— start TEXT SEGMENT —

WASHINGTON — A 49-year-old Texas militia member will appear before a jury in Washington, D.C., next week – the first of the more than 700 defendants charged in the Jan. 6 Capitol riot to go to trial.
Guy Reffitt, of Wylie, Texas, faces five felony charges for his alleged role in the effort to disrupt the certification of Electoral College votes for President Joe Biden. If convicted of the most serious charge against him – obstruction of an official proceeding – he faces a maximum sentence of 20 years in prison.
Here’s what to know as the Department of Justice begins its first prosecution in the unprecedented assault on the U.S. Capitol Building:
The Charges Against Him
Reffitt faces five felony charges in his case:
- Civil disorder - Transporting a firearm in furtherance of
- Obstruction of an official proceeding and aiding and abetting
- Entering and remaining in a restricted grounds with a firearm
- Civil disorder - Obstructing officers during
- Obstruction of justice – Hindering communication through physical force or threat of physical force
Prosecutors will tell jurors Reffitt is a member of the anti-government Three Percenters militia movement and that he spent the weeks leading up to the Capitol riot discussing his plans for Jan. 6, when then-President Donald Trump had urged followers to travel to D.C. for a “wild” protest to “Stop the Steal.”
Once at the Capitol, Reffitt is accused of entering the restricted area on the lower west terrace, where three U.S. Capitol Police officers say it took multiple rounds of pepper balls and O.C. spray to repel him from entering the building. Prosecutors say photos from the riot show he carried a semi-automatic handgun in a holster on his waist on Capitol grounds.
After returning home from D.C., Reffitt’s children say he threatened them if they cooperated with law enforcement, warning them “they would be traitors, and traitors get shot.”
Each count of civil disorder carries a maximum sentence of five years in prison. Carrying a firearm onto restricted grounds carries a maximum sentence of 10 years in prison. Each count of obstruction carries a maximum sentence of 20 years in prison.
Reffitt will be tried before U.S. District Judge Dabney Friedrich. Friedrich was appointed to the D.C. District Court in 2017 by President Donald Trump. She served as associate counsel to President George W. Bush from 2003-2006, and on the U.S. Sentencing Commission from 2006-2017.
The government will be represented by veteran assistant U.S. attorneys Jeffrey Nestler and Risa Berkower. Reffitt is represented by William L. Welch III, a former Baltimore public defender with nearly 30 years of experience practicing law.
In a witness list filed with the court, the Justice Department said it plans to call 13 people to testify against Reffitt. Those witnesses include:
- Three U.S. Capitol Police officers who physically repelled Reffitt from the building on Jan. 6;
- A special agent with the FBI who will testify about the Blackhawk Serpa CQC holster found at Reffitt’s home;
- The USCP inspector who was in charge of the department’s command center during the attack;
- A U.S. Secret Service supervisor to introduce video of Vice President Mike Pence being evacuated from the building – likely to be an important target of cross-examination for Welch, who has said Reffitt cannot have obstructed anything because he was never near the vice president;
- Two of Reffit’s children, Jackson and Peyton, who will testify about the threats their father allegedly made and why they believed he would carry through with them;
- A fellow militia member, “R.H.,” who traveled with Reffitt to D.C. and who has been granted immunity for his testimony.

— end TEXT SEGMENT —
— start ITEMS —

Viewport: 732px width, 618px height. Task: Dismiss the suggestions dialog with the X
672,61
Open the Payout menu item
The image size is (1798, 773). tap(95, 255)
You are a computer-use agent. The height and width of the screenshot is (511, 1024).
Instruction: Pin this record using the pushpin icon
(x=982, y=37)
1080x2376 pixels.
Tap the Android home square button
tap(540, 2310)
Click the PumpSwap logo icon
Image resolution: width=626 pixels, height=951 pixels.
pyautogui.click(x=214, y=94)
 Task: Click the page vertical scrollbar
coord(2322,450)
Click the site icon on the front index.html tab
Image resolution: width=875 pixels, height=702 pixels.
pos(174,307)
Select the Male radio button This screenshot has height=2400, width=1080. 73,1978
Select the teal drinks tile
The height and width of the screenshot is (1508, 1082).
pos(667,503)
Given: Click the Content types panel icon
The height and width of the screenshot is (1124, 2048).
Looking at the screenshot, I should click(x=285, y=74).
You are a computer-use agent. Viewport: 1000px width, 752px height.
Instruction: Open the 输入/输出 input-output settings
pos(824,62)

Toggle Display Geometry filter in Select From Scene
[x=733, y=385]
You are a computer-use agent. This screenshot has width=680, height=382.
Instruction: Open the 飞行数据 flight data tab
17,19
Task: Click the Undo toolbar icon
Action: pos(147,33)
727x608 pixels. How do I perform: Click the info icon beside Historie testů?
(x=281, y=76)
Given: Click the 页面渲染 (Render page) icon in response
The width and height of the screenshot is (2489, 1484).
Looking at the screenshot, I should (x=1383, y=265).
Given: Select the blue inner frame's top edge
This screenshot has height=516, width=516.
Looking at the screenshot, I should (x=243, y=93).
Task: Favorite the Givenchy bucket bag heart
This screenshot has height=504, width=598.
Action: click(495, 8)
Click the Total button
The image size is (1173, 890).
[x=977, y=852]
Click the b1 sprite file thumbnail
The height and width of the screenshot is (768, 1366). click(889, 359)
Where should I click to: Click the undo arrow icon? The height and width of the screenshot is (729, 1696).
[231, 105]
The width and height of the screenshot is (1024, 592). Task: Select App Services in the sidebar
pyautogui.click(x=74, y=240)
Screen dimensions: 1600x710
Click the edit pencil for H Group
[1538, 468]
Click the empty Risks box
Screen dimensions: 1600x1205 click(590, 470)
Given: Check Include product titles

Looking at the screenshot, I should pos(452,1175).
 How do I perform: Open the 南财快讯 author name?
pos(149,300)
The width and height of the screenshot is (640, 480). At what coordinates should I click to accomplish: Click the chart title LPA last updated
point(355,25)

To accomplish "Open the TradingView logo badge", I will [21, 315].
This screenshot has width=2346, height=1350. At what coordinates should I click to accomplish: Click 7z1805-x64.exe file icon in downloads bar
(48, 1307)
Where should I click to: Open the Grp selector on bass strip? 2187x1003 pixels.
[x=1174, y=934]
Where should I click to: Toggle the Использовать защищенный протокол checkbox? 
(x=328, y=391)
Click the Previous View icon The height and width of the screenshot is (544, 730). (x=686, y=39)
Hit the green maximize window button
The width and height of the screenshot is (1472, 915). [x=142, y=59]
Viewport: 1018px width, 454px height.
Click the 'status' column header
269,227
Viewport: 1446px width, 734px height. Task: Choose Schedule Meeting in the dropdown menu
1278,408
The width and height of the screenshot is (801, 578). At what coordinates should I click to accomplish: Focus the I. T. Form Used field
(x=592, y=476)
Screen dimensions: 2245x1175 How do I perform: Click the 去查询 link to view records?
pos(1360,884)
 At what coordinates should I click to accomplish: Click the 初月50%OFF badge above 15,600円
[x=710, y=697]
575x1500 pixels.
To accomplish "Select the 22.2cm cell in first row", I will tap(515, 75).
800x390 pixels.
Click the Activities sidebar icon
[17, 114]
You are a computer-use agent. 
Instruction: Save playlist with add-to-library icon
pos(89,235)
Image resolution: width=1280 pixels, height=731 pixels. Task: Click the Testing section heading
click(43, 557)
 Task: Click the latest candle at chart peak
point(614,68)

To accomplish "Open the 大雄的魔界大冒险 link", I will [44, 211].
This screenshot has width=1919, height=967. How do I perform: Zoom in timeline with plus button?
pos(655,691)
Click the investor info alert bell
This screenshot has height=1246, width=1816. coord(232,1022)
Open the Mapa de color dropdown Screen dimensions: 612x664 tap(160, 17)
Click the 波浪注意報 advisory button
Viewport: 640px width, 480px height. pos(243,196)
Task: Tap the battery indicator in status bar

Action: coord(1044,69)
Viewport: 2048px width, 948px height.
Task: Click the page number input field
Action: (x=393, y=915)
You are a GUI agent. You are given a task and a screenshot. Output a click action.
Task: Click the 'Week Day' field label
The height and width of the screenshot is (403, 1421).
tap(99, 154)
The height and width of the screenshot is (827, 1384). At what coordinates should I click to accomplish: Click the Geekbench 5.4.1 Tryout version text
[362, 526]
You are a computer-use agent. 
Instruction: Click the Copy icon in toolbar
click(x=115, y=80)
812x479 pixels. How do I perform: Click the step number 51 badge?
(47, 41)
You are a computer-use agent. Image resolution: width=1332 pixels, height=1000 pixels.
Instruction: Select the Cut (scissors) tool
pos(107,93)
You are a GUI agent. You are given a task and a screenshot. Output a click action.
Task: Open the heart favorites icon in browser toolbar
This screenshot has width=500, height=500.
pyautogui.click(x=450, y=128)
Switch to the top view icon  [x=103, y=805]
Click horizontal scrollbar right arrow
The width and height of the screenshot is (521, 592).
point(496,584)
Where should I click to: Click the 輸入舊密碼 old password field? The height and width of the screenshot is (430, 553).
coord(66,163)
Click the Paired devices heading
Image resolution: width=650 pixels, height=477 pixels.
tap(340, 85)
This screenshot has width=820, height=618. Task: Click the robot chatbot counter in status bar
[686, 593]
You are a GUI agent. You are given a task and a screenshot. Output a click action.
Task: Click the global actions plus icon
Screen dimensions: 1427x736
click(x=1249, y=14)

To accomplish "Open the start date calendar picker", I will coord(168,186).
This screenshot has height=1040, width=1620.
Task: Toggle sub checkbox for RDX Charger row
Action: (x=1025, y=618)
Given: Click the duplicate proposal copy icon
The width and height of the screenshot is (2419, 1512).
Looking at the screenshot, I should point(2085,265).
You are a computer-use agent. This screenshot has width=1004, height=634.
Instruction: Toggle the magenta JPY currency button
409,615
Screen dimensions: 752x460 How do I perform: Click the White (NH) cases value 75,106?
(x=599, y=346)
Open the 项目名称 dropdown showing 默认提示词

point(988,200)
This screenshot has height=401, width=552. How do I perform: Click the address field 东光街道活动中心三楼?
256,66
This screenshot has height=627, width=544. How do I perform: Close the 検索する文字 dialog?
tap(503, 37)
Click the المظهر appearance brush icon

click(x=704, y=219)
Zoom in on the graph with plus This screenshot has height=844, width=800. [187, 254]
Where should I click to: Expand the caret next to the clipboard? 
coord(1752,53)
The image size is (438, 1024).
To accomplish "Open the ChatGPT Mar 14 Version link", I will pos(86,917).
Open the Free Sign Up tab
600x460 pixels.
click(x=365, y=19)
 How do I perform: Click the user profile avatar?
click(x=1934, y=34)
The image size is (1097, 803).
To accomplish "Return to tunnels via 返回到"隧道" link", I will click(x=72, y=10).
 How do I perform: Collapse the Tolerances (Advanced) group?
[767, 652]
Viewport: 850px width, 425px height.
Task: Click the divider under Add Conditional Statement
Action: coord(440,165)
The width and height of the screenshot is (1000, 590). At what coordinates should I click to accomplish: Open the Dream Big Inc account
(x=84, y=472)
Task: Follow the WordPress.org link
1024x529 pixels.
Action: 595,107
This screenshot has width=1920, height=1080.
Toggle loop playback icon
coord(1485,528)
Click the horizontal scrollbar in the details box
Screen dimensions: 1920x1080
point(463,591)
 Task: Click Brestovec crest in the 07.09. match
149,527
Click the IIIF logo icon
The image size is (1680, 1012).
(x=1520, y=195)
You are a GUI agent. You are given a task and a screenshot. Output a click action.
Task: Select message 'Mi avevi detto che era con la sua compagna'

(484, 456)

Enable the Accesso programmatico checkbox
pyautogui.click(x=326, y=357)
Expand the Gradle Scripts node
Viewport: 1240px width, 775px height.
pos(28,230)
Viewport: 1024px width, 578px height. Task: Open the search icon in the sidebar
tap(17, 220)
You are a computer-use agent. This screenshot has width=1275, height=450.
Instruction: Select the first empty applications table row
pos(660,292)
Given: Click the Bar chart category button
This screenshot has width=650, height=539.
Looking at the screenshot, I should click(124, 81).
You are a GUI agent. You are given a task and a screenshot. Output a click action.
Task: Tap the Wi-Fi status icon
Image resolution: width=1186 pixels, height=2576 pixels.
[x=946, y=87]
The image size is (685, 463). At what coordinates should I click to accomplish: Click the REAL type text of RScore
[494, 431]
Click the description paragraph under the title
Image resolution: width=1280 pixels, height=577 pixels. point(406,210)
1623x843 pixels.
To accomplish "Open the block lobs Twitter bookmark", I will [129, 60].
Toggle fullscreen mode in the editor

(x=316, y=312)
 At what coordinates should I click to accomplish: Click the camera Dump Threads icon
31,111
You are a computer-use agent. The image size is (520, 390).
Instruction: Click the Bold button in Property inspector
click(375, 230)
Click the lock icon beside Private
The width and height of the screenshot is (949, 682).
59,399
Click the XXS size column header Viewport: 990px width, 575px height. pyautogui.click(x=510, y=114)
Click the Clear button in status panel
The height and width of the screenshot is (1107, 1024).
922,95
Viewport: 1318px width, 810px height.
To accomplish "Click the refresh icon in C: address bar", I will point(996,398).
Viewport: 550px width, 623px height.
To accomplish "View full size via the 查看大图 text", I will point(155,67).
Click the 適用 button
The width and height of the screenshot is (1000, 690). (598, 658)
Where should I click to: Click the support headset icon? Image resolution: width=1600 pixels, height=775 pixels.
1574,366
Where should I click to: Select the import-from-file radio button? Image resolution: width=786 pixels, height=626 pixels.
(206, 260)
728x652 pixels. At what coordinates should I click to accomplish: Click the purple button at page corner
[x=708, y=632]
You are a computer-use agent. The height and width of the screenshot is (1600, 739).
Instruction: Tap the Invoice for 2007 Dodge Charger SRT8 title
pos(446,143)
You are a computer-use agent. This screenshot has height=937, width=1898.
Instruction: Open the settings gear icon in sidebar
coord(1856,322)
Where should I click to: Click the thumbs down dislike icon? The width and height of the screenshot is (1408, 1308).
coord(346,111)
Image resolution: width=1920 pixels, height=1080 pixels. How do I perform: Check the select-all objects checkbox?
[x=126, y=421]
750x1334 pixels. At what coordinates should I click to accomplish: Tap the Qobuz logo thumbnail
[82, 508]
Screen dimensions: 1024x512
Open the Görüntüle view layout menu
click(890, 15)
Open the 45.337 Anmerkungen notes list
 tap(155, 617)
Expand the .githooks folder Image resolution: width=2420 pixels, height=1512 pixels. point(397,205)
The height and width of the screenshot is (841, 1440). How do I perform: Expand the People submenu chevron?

— end ITEMS —

PROBLEM SET -
1 - Repeat the passage in the text on the Jan. 6 trial from "After returning home" up to and including "Commission from 2006-2017.".
2 - In the listing, from the line with "has width=1275, height=450." up to and including the line with "Image resolution: width=1280 pixels, height=577", substitute "Bluetooth status icon" for "Wi-Fi status icon" and give only those lines, with everything else unchanged.

REPLIES -
1 -
After returning home from D.C., Reffitt’s children say he threatened them if they cooperated with law enforcement, warning them “they would be traitors, and traitors get shot.”
Each count of civil disorder carries a maximum sentence of five years in prison. Carrying a firearm onto restricted grounds carries a maximum sentence of 10 years in prison. Each count of obstruction carries a maximum sentence of 20 years in prison.
Reffitt will be tried before U.S. District Judge Dabney Friedrich. Friedrich was appointed to the D.C. District Court in 2017 by President Donald Trump. She served as associate counsel to President George W. Bush from 2003-2006, and on the U.S. Sentencing Commission from 2006-2017.

2 -
You are a computer-use agent. This screenshot has width=1275, height=450.
Instruction: Select the first empty applications table row
pos(660,292)
Given: Click the Bar chart category button
This screenshot has width=650, height=539.
Looking at the screenshot, I should click(124, 81).
You are a GUI agent. You are given a task and a screenshot. Output a click action.
Task: Tap the Bluetooth status icon
Image resolution: width=1186 pixels, height=2576 pixels.
[x=946, y=87]
The image size is (685, 463). At what coordinates should I click to accomplish: Click the REAL type text of RScore
[494, 431]
Click the description paragraph under the title
Image resolution: width=1280 pixels, height=577 pixels. point(406,210)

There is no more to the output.